Robert,
There are a couple insights I can offer that may be helpful. First off I would check what firmware you have. Our printer shipped(we have had it for a while now) with 4.0.0.4. The initial testing with this configuration yielded mixed results. We saw reversals in the blues and found that values below and L* of 40 especially reds lacked saturation compared to the Epson K3. When we upgraded to the latest firmware 4.0.0.6 these problems were fixed.
These two printers have a different gamut. In values below L* 50 the two printers gamut's diverge and you may see the advantage go to the Epson on one image and the HP on the other. In high L* values you will see the HP usually has more gamut. So it's a bit tricky to say one printer has the larger gamut and leave it at that, it really depends on the usable gamut, which of course depends on your image.
Lastly the profile you use, and the means by which you create it, can produce radically different results. The canned profiles are okay. If your reproducing well exposed photographs on a glossy media I think you will find them generally good.
This also holds true for the profiles created using the Easy profile creator. What I have found is that many of the issues you have brought up can be resolved by using a "better" profile. I have three test prints in front of me. One made with the canned profile, one with profiler using the imported numbers read by the on-board spectro, and one from EFI colorproof XF using the Color Manager Package. First, they all look "good". What I do notice are fairly drastic differences in the rendering of the blues, shadow transitions, and low L* saturation in the reds. I also have a print from my Epson 9800 out of Image Print. On the print from the HP using the canned profile the Epson dark saturated red is better, but on the HP image using the Profiler profile the dark saturated red is better on the HP. The APS is still a work in progress, and my initial testing is cautiously optimistic.
Also, as you noticed, the red looks orange and the blue is more of a violet. I've talked to some of the HP engineers and this is by design. The colors by themselves do look a little strange, but it's designed to work in a complimentary manner with the rest of the inks to expand the gamut. So it just a matter of getting the printer to make the best use of the colors it has at it's disposal.
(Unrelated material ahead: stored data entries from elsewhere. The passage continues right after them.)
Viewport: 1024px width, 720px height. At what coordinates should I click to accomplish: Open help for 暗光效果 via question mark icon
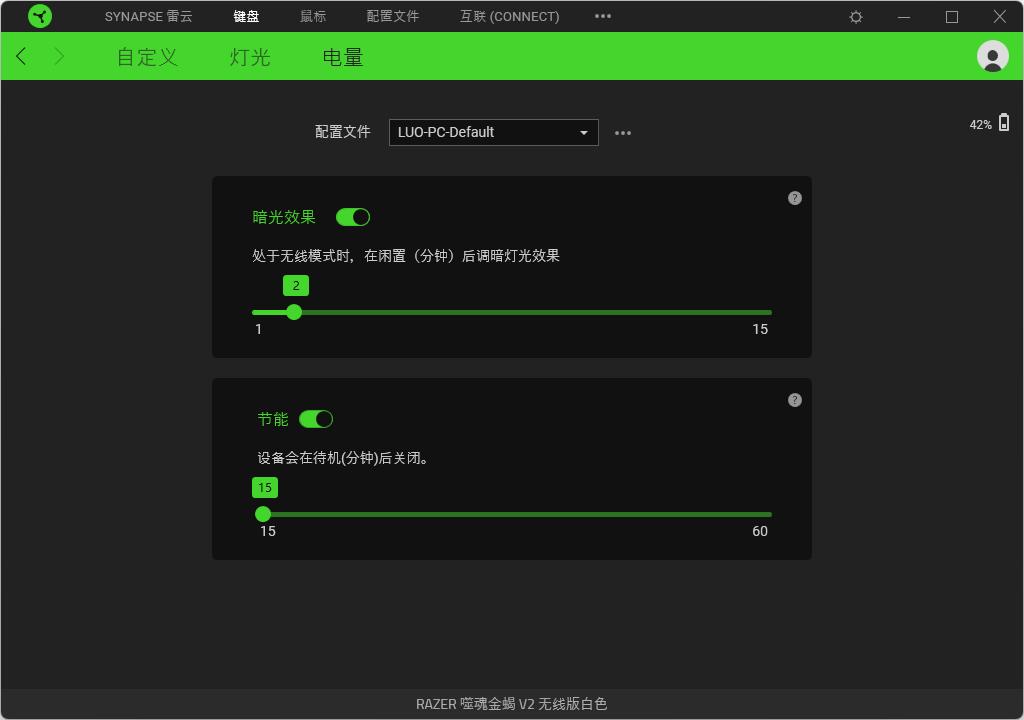(x=794, y=198)
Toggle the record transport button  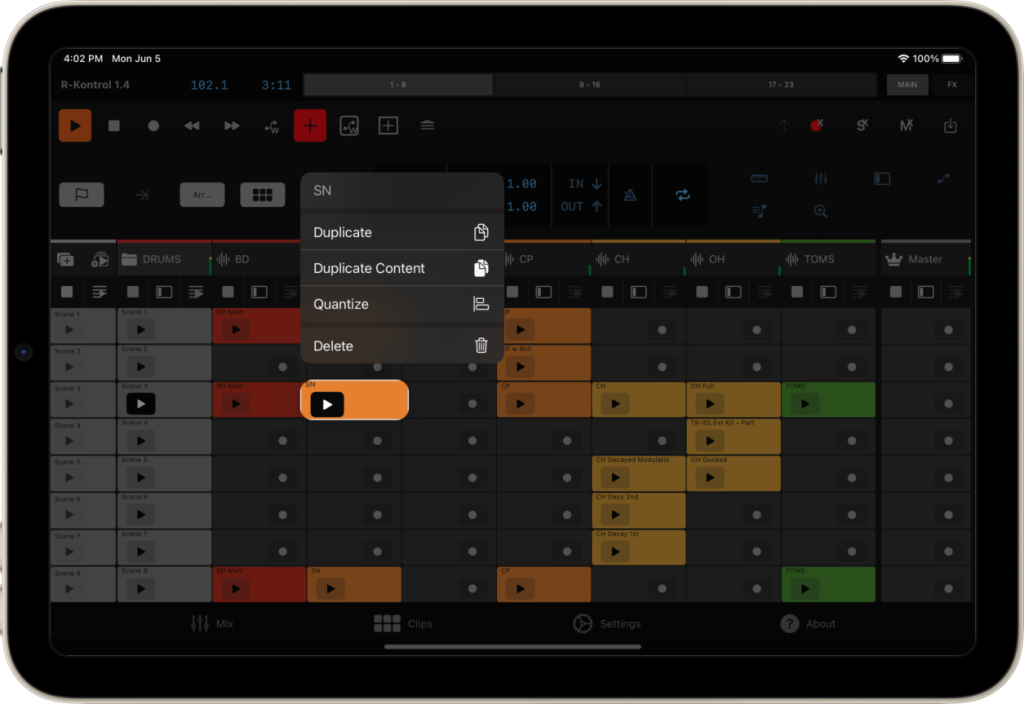coord(153,126)
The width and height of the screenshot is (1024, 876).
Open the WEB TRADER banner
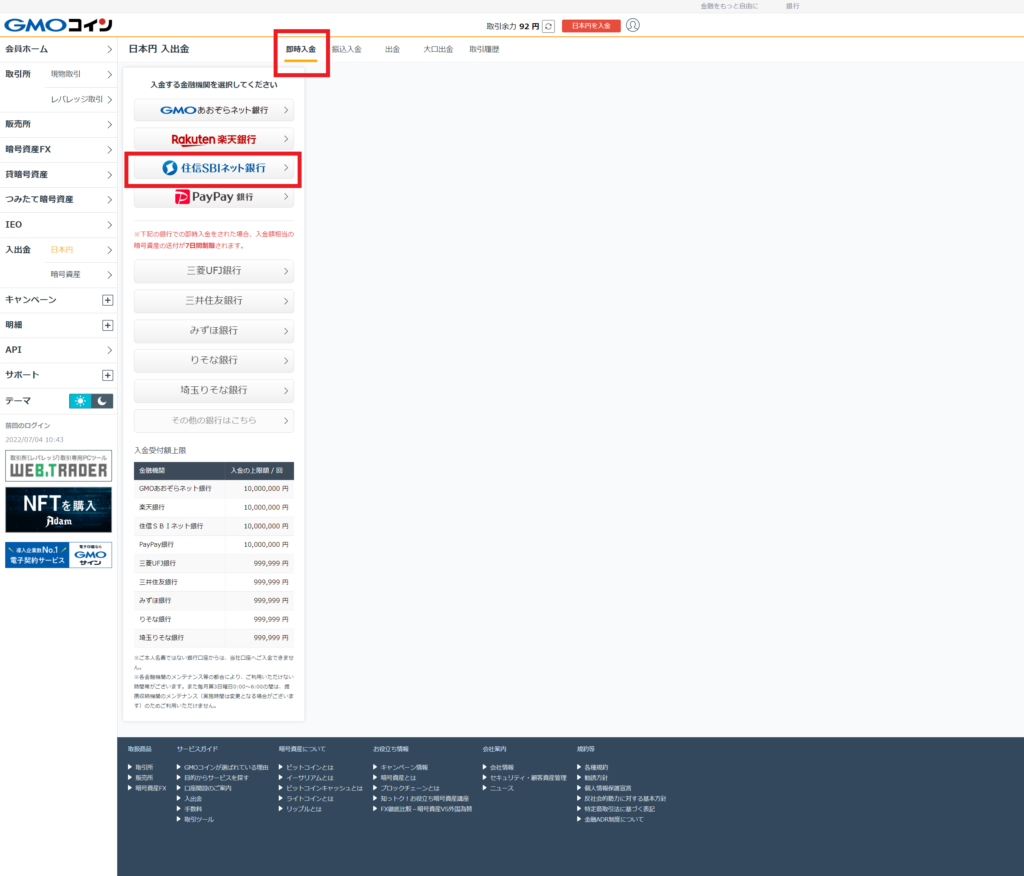pyautogui.click(x=58, y=466)
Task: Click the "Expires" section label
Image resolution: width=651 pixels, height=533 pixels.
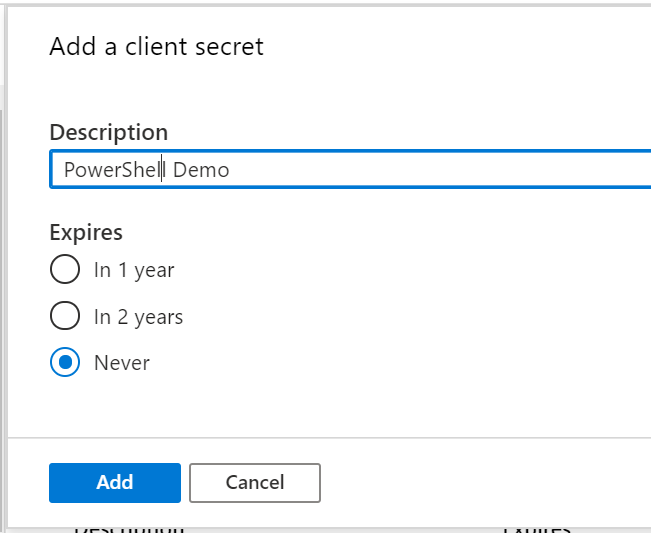Action: pos(86,233)
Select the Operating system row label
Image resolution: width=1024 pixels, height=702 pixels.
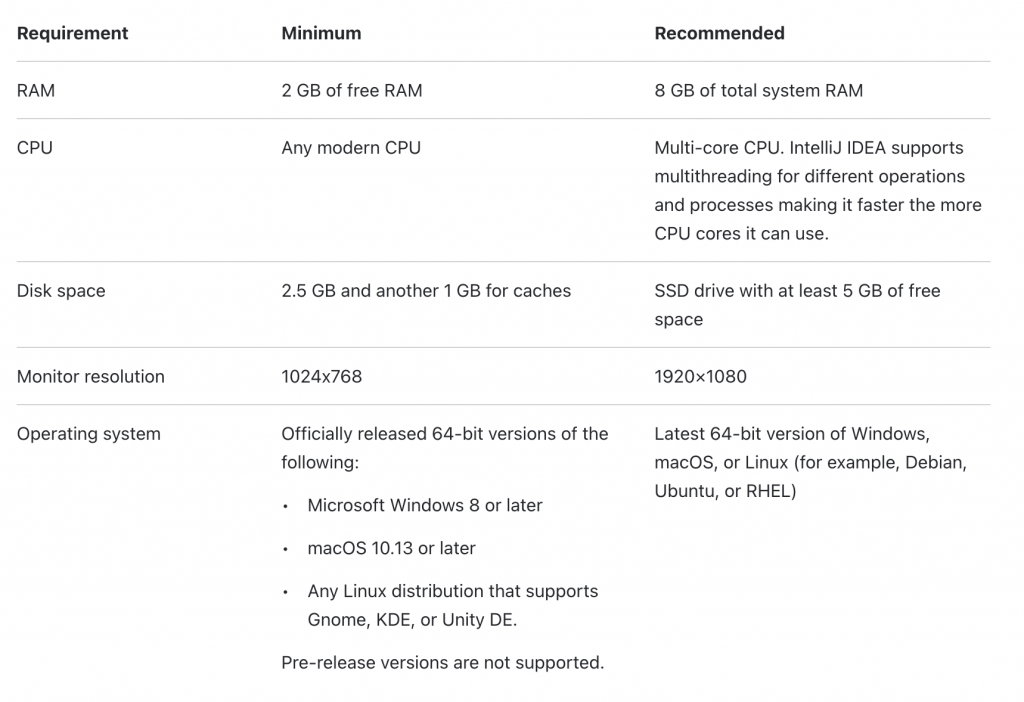(89, 434)
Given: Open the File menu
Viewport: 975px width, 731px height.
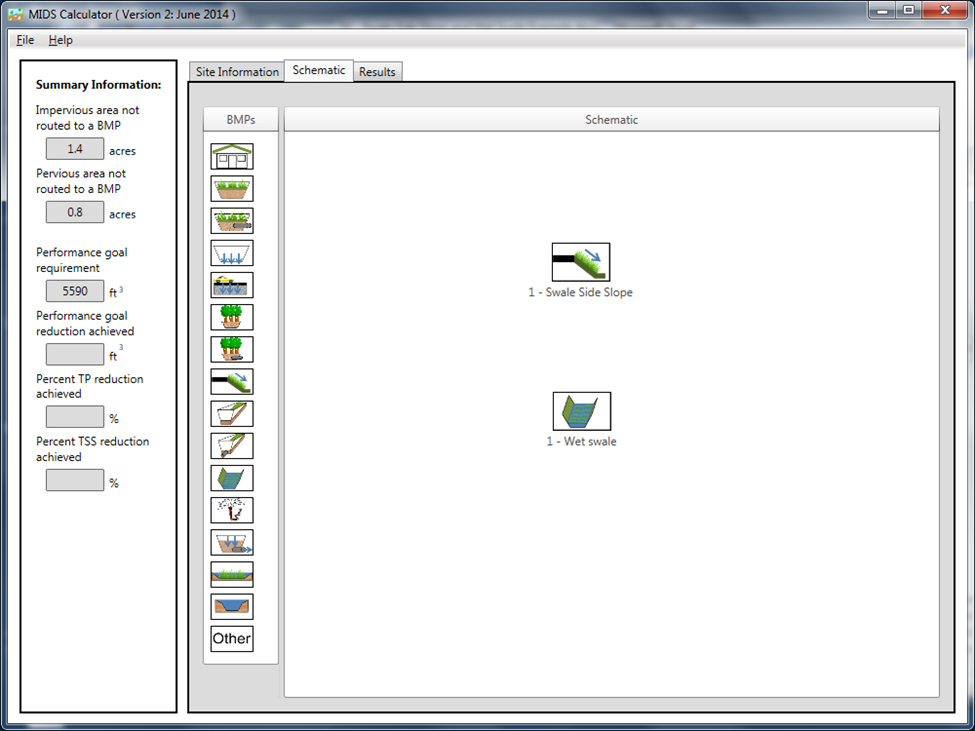Looking at the screenshot, I should click(x=25, y=40).
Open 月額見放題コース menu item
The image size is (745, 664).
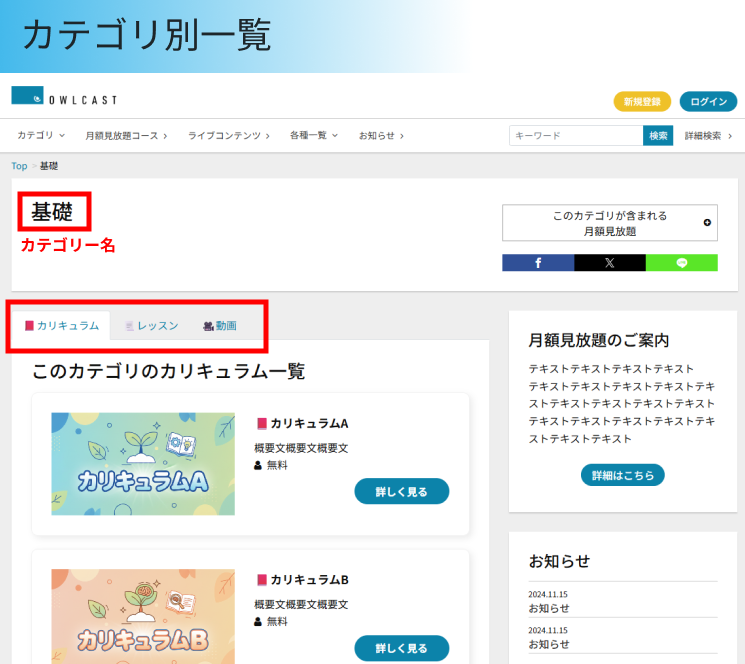click(126, 135)
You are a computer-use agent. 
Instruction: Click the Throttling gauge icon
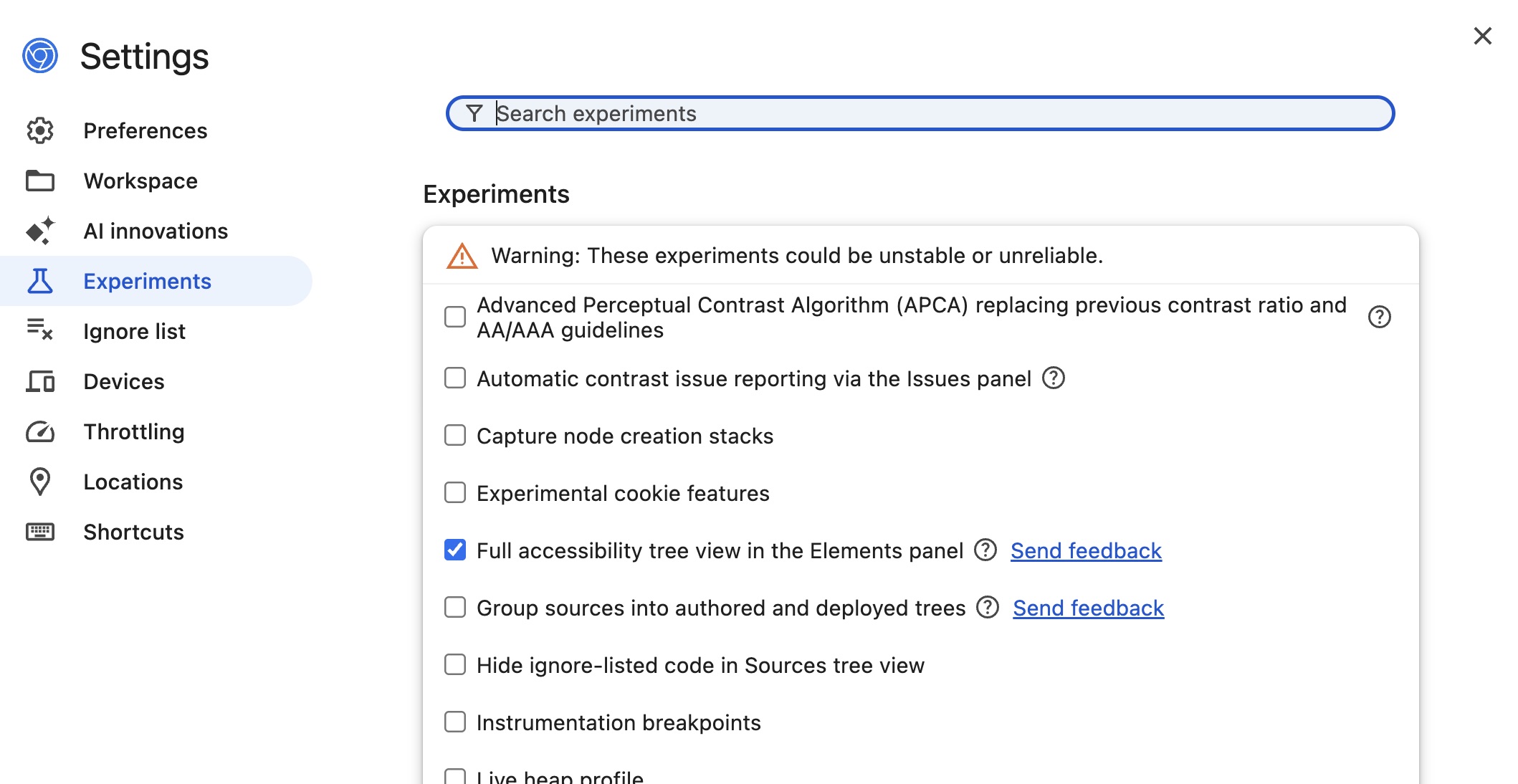(41, 431)
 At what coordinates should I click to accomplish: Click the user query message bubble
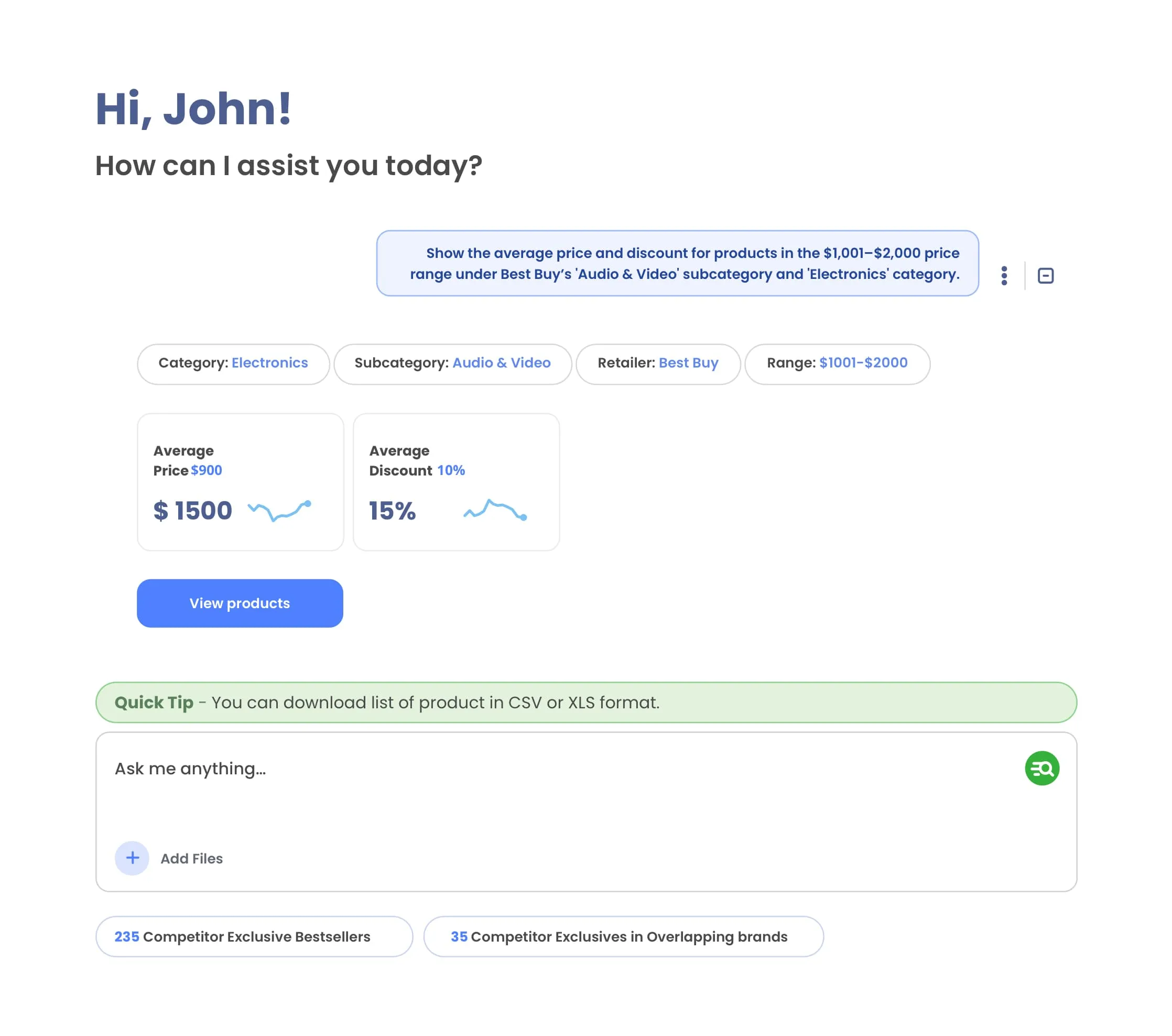point(677,263)
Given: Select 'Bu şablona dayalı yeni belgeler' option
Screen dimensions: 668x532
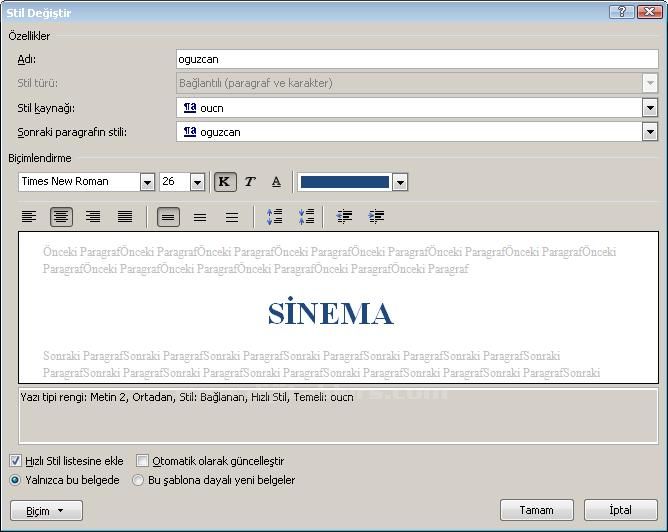Looking at the screenshot, I should click(138, 480).
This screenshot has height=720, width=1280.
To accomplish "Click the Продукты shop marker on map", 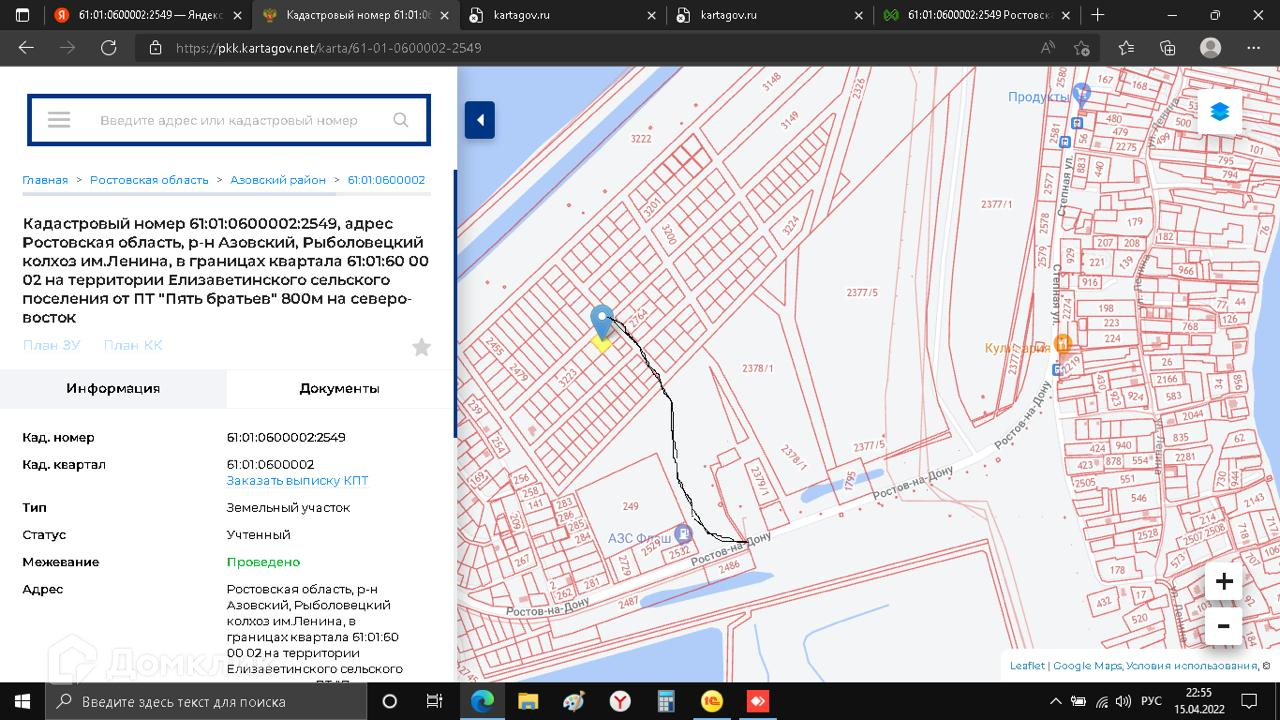I will pyautogui.click(x=1081, y=95).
This is a nice piece of hardware. It's brand new and it will take time to figure out the best way to drive it. Think of the difference the Atkinson profiles made to someone using an Epson 7/9600 series printer vs. the canned Epson profiles. That said there are inherent design differences and HP made a choice to target gamut above L* 50. They were shooting for percentages, assuming that on a majority of images there would be a usable gamut increase. I think this is good logic, although as your aware there will be times when this is not an advantage.
I hope this helps somewhat. Please feel free to ping me with any questions. There is also a gamut comparison movie that should be up on our website by now, that illustrates some of the issues I've mentioned.